| Your instructions |
Reproduce the material verbatim, beginning at the line that contains "Click the inch size specification heading" and ending after the line that contains "click(501, 119)", with both of those lines included.

===== Dataset records

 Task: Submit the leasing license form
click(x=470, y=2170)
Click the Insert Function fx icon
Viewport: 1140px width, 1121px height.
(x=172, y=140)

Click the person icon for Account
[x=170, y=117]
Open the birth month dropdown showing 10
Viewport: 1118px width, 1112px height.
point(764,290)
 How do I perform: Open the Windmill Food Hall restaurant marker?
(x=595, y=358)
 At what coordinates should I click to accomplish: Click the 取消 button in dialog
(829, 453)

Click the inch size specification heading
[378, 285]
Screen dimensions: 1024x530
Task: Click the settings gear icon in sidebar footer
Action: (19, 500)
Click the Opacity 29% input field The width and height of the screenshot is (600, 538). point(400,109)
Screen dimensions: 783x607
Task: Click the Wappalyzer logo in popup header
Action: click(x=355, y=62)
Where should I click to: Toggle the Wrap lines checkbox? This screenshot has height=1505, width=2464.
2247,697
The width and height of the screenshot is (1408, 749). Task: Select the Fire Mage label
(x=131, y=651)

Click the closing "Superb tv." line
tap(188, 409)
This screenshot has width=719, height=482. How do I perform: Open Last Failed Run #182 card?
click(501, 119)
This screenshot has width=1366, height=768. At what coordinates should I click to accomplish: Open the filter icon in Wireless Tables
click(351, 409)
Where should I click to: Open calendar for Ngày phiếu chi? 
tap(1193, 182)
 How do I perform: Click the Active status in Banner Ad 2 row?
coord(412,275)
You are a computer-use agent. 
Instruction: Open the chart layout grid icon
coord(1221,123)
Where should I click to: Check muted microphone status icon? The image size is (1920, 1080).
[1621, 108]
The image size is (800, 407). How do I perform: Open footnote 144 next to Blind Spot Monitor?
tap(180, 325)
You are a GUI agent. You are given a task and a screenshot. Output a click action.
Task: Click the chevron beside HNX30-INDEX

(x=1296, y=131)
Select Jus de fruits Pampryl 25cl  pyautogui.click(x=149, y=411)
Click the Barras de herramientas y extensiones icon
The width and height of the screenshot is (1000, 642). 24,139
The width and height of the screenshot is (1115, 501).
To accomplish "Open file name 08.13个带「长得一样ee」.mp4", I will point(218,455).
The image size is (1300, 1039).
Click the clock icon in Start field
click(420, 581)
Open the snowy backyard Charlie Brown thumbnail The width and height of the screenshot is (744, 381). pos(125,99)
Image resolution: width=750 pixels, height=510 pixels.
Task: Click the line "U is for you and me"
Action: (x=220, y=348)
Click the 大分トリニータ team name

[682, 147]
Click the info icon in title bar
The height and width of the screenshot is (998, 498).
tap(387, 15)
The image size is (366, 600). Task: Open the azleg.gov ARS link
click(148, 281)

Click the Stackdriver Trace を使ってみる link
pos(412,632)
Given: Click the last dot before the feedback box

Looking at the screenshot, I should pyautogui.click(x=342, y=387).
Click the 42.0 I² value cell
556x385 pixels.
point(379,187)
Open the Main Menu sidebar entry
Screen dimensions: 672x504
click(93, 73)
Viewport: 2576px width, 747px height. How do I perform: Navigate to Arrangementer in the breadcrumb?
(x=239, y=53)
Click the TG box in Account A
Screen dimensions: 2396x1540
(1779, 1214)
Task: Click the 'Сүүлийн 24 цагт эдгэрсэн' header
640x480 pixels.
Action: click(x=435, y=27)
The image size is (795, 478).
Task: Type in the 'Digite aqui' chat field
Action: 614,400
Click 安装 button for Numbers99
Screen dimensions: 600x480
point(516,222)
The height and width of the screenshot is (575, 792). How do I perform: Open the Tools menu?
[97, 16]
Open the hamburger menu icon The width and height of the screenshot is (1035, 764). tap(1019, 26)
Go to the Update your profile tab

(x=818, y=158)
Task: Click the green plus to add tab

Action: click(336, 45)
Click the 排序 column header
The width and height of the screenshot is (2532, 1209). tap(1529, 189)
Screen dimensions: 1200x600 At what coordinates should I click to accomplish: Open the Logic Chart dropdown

==========

| Task solution |
Click the inch size specification heading
[378, 285]
Screen dimensions: 1024x530
Task: Click the settings gear icon in sidebar footer
Action: (19, 500)
Click the Opacity 29% input field The width and height of the screenshot is (600, 538). point(400,109)
Screen dimensions: 783x607
Task: Click the Wappalyzer logo in popup header
Action: click(x=355, y=62)
Where should I click to: Toggle the Wrap lines checkbox? This screenshot has height=1505, width=2464.
2247,697
The width and height of the screenshot is (1408, 749). Task: Select the Fire Mage label
(x=131, y=651)

Click the closing "Superb tv." line
tap(188, 409)
This screenshot has width=719, height=482. How do I perform: Open Last Failed Run #182 card?
click(501, 119)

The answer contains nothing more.